* [TASK DETAILS]:
Set down every record below exactly as written.

[[ DATA LISTING, beginning ]]

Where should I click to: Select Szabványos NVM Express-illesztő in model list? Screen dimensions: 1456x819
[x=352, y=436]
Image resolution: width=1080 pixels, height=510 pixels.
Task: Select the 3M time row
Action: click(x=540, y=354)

[[ DATA LISTING, end ]]

* [SOLVED PROBLEM]:
Where should I click to: Select Szabványos NVM Express-illesztő in model list? Screen dimensions: 1456x819
[x=352, y=436]
Image resolution: width=1080 pixels, height=510 pixels.
Task: Select the 3M time row
Action: click(x=540, y=354)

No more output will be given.